*元の項目*
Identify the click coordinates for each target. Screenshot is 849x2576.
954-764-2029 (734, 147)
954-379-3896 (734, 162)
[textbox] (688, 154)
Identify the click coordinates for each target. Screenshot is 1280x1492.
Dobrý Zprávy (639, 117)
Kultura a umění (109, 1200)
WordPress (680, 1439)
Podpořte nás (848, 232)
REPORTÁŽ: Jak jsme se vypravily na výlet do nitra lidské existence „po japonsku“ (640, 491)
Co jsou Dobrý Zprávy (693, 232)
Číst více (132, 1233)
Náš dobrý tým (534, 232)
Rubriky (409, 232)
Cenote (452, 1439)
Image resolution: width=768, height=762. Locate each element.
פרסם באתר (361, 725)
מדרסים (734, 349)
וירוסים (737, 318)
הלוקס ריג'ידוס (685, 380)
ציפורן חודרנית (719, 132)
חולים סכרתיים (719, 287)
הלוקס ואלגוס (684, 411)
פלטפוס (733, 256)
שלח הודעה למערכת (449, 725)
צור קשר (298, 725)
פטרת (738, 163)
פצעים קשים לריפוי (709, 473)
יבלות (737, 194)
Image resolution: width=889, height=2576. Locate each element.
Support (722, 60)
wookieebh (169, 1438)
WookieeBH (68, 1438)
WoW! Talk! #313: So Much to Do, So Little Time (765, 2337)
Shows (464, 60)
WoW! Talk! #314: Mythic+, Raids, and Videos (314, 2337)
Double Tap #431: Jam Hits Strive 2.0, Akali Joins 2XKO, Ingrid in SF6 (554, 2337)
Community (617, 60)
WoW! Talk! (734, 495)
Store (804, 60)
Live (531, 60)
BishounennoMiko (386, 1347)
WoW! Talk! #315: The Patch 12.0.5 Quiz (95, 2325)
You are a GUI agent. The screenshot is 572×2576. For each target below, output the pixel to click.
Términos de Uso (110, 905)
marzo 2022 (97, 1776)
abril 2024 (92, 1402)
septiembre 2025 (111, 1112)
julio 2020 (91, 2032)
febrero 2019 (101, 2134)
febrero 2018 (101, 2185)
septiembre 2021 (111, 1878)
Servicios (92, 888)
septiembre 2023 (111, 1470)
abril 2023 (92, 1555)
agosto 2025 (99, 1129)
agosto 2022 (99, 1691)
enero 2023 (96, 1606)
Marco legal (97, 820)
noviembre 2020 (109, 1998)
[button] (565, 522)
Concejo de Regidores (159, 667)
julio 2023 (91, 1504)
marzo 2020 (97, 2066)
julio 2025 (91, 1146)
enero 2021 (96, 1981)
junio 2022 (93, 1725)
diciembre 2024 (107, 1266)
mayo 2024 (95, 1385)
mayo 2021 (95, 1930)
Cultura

*短い問題*
「מדרסים (734, 349)」を含む行から始めて「Double Tap #431: Jam」を含む行で終わるまでの各行を、項目の文言も含めてもう一度書き、答えにある座標の数値をすべて116ずつ増やしてください。

*記述回答*
מדרסים (850, 465)
וירוסים (853, 434)
הלוקס ריג'ידוס (801, 496)
ציפורן חודרנית (835, 248)
חולים סכרתיים (835, 403)
הלוקס ואלגוס (800, 527)
פלטפוס (849, 372)
שלח הודעה למערכת (565, 841)
צור קשר (414, 841)
פטרת (854, 279)
פצעים קשים לריפוי (825, 589)
יבלות (853, 310)
Image resolution: width=889, height=2576. Locate each element.
Support (838, 176)
wookieebh (285, 1554)
WookieeBH (184, 1554)
WoW! Talk! #313: So Much to Do, So Little Time (881, 2453)
Shows (580, 176)
WoW! Talk! #314: Mythic+, Raids, and Videos (430, 2453)
Double Tap #431: Jam Hits Strive 2.0, Akali Joins 2XKO, Ingrid in SF6 (670, 2453)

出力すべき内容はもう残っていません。